Go to top of page


Performance Measure 1



Financial statements indicate operating surplus

The Operating profit for 18/19 was $0.097m – a welcome improvement on prior year losses of -$0.054m and -$0.029 in 16/17 and 17/18 respectively. Whilst holiday facility operational losses continue to be subsidised the turnaround is welcome and occasioned by good returns from investments.

As anticipated, the operational outcome has improved once again during 18/19 despite the impact of lower than anticipated occupancy. As forecast in the prior year report the completion of the disposal of loss making assets and the restructure of the investment profile, with subsequent positive returns, provided for a return to an operational surplus.

Performance Measure 2



Property valuations are accurate

The sale of all apartments at the Tuscany complex has been completed; fulfilling the decision made at the 2015 Strategy meeting. Final settlement took place in July 2018. Gross sale receipts were $1.956m. Valuations for the apartments at the time of sales totalled $1.895m.

The value of the Ambassador apartments remains unchanged.

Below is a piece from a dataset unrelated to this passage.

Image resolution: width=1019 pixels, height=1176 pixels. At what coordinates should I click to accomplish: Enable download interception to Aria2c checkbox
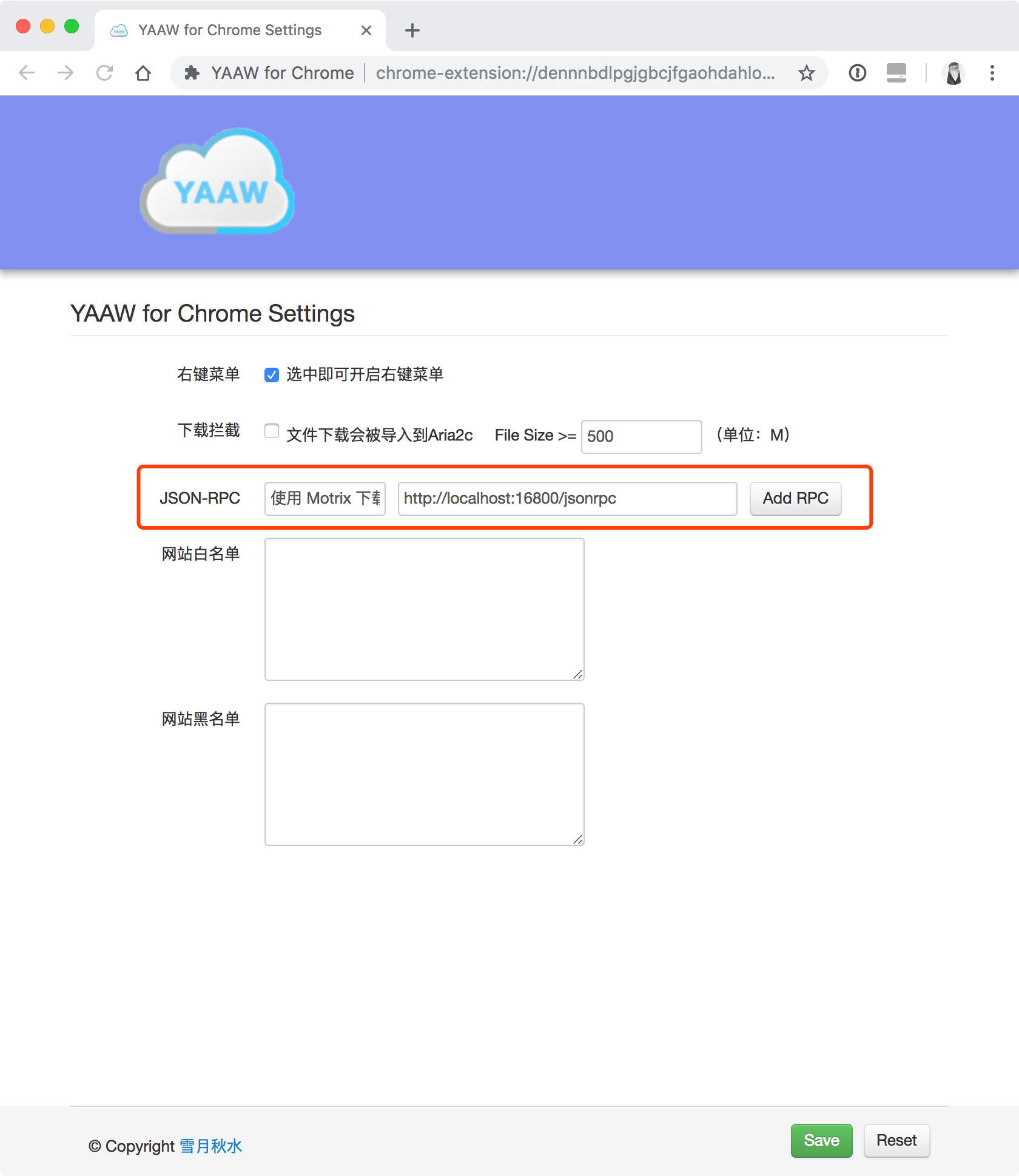point(272,431)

A market summation of Ambassador Apartments was commissioned to provide guidance in relation to movements in property values which in turn allowed to Board to consider if there had been a material shift in values during 18/19. In the valuers opinion in relation to market activity was that overall prices on the Gold Coast remained fairly unchanged. Given the guidance, the Board agreed that the current book value of the asset was fair and accurate.


Performance Measure 3



Returns on investments reflect growth against CPI.

CPI for the eight capital cities averaged 2.1%.

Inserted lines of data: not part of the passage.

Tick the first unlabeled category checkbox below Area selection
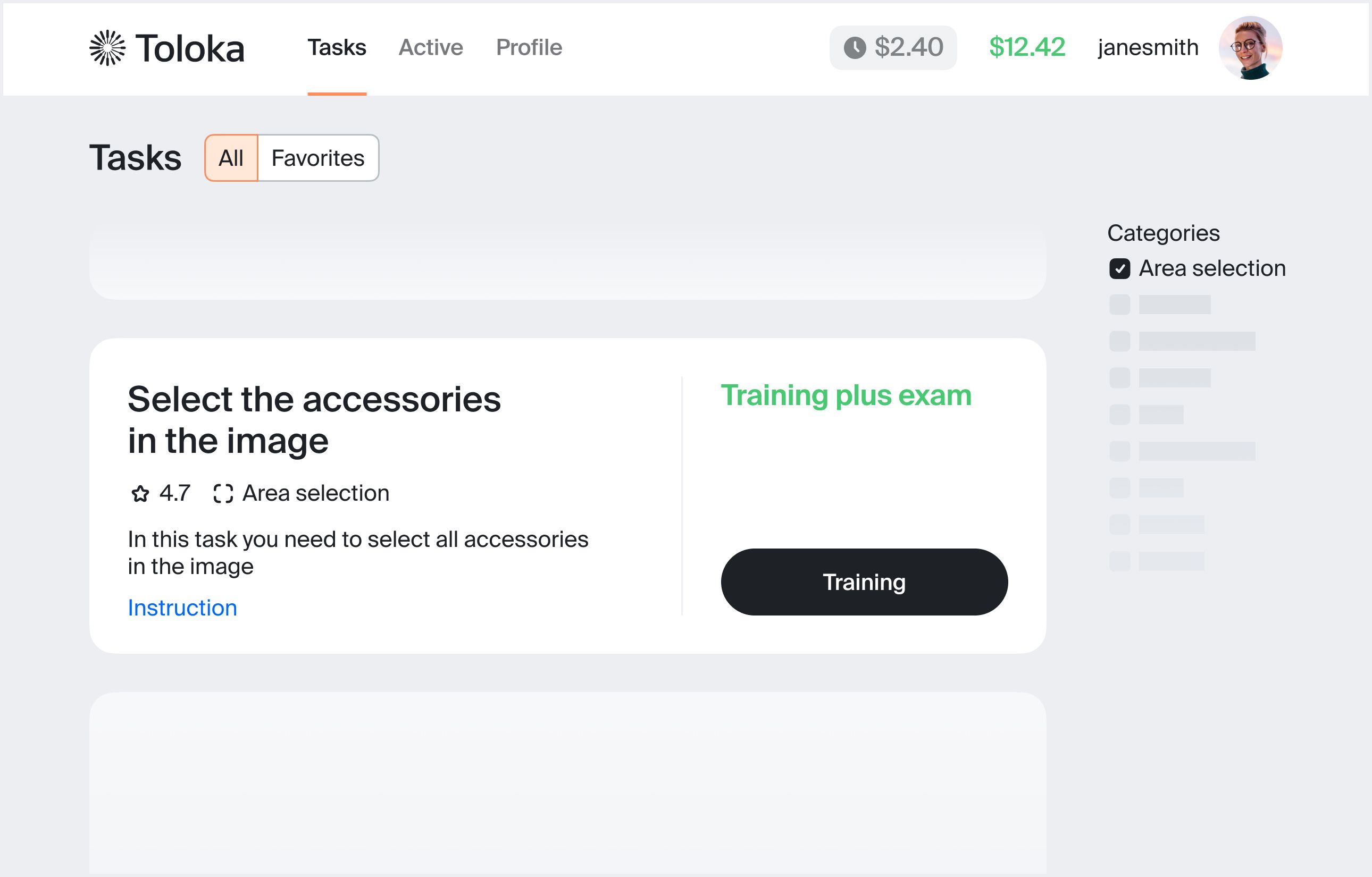This screenshot has width=1372, height=877. 1119,305
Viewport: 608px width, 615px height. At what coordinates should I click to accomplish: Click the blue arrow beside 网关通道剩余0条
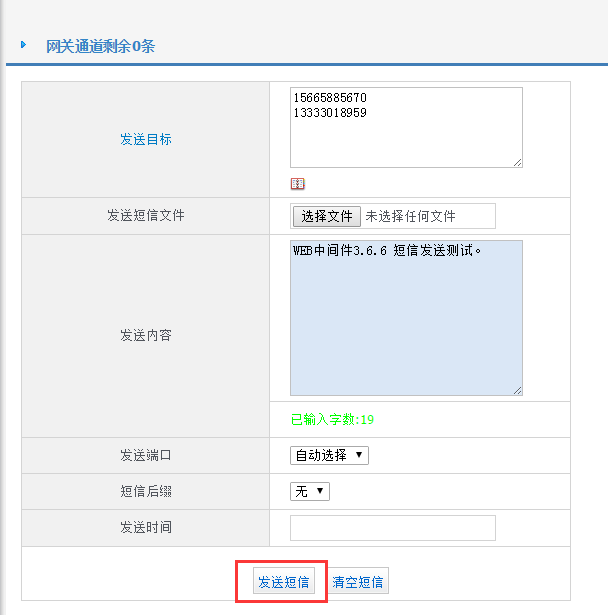(23, 46)
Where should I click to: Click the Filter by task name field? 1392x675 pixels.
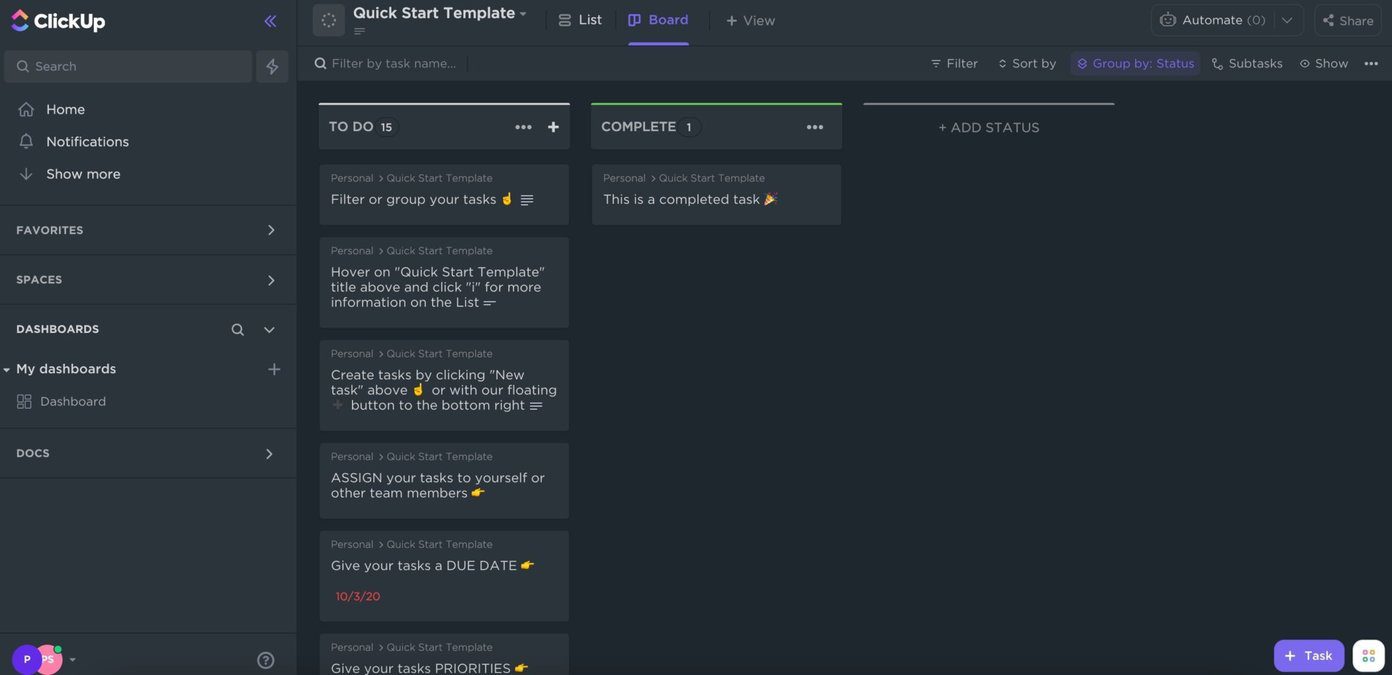point(394,63)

Cash returns on property were negative.

The worth of the Colonial investment portfolio increased 7.16% and provided earnings of $0.123m.

Property. Holiday facilities recorded an operational loss and, as such, a negative return on investment.

Investment. Positive returns for most of the financial year were reflected in the earnings and growth in the portfolio. A compound return of 6.72% was achieved for the year.

Positive returns from the investment portfolio were offset by a negative return of holiday operations. However, for the first time in a number of years an overall operational surplus was achieved.